Almost until the end, she knew her own mind and was quite sharp. On this
one thing, both parties agreed.
[52]
Until at least November of 2002, Larrie believed that his mother
remained capable of managing her financial affairs. Larrrie asserts that
Pauline was hindered in that regard by the fact that Ron aggressively
assumed and managed those affairs for their mother. That, even if true,
is a matter very different from Pauline’s ability to understand her
affairs or the meaning of simple words in a document such as this will.
[53]
Ron spoke to a different version of the extent to which Pauline
was active in managing her affairs in the years leading toward the end
of 2002. He asserts that Pauline knew of the mortgages in place over
those years on her rental income property, 940 Shaw Street. According to
Ron, Pauline willingly allowed Ron to use that property as collateral
for his business and personal financial dealings. Clearly, Ron was also
of the view that Pauline was mentally fit and active at all relevant
times.
[54]
Ron was not aware that his mother had made the will but he
raises no concern here that she was unable to understand any language in
the will, quite the contrary.
[55]
When asked whether Ron would ever steal money from Pauline,
Coral Sym laughed and said that she was too smart and too sharp and she
didn't have any money for Ron to steal in any event.
[56]
Without reservation, I accept the evidence clearly and
convincingly given by Ms. Sym that Pauline understood the content of the
tax returns Ms. Sym prepared for her over the years. Whenever Pauline
had any questions arising from her review of the tax returns, she asked
those questions of Ms. Sym and continued to ask questions until her
concerns were satisfied.
[57]
It follows that, even as an octogenarian, Pauline well
understood her assets, liabilities, income and expenses as detailed in
the many tax returns Ms. Sym prepared.
[58]
Ms. Sym also said, and I accept this to be so, that Pauline was
very proud that she had two properties to leave, one to each of her
boys. She added that Pauline was aware that there were mortgages on
number 940 Shaw Street. Pauline allowed Ron to use the house as
collateral for his loans.
[59]
In the result, upon the evidence and in view of the fact that
there is no evidence suggesting, let alone establishing, that Pauline
was unable to understand her financial affairs, the question becomes: Do
the relevant extrinsic circumstances support an interpretation of the
will that turns the will into a vehicle aimed at redressing financial
wrongs perceived by the defendant, wrongs created by Ron’s business
dealings and allegedly adversely affecting either Pauline or Larrie or
both of them?

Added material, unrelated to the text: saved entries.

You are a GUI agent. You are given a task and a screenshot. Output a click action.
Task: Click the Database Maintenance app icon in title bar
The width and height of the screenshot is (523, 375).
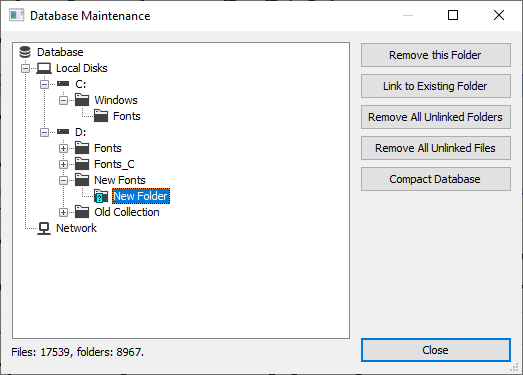(16, 15)
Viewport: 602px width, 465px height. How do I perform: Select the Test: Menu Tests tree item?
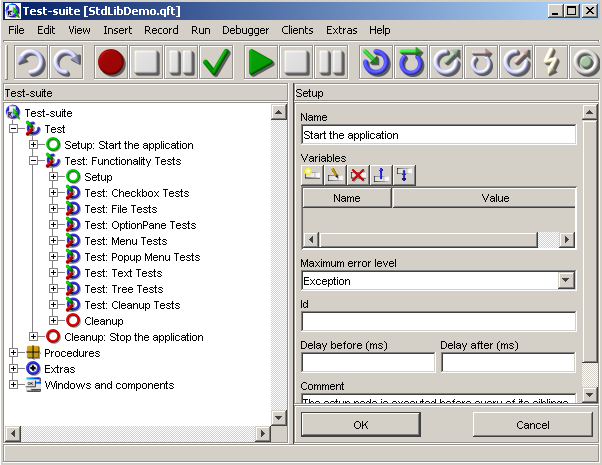125,241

The answer must be: No.
[60]
Clearly, Pauline was not shy about expressing her views nor
unable to intelligently articulate them. Conspicuous by its absence in
this case is any evidence that Pauline wished to treat her sons
otherwise than equally. A fair reading of the language Pauline endorsed
as appropriate at the time she placed her mark upon her will requires
application of the concepts of equality and balance, concepts clearly
established by reference to the extrinsic circumstances.
[61]
To interpret the will as the defendant seeks will result in an
outcome that spares the defendant and visits the estate’s necessary and
proper expenses upon the plaintiff. Relevant extrinsic circumstances in
evidence in this case simply do not support the defendant’s
interpretation of Pauline’s will.
The Key to this Case
[62]
In my view, the key to this case is found within the read-ins
from the transcript of the Examination for Discovery of the defendant,
now a part of the plaintiff’s case. Relevant portions follow and they
clearly contradict the position of the defendant and speak volumes about
the reasonable interpretation of Pauline’s will called for in this
matter:
Relevant Excerpts:
P 102 Q 651…..she was worried about things we didn't know that Ron had
probably, or may have put, or may not have put in her name, or her
married name….. we were very worried more about what we didn't know then
what she knew. And made it clear that Ronnie was to get 940 Shaw,
because he had-- I guess he had a mortgage on it. I wasn't really aware
of what, or how much, or what any details were. That's Ronnie's
business-- and I was to get 887 free and clear of all debts and monies…
P
103 Q 652….Ronnie gets one house, I get the other house, and
that was it
Q
655…whatever bills and mortgages and problems he's created for
himself would be his problem, not mine. It seemed at the
time very simple and perhaps now I think it was too simple
p 109 Q 689… no, my mother said we've got to keep
it simple…
Q
690... then she said Ronnie gets 940 Shaw St with all the money
owed…. so let's make that part clear. "Free and clear of all debt".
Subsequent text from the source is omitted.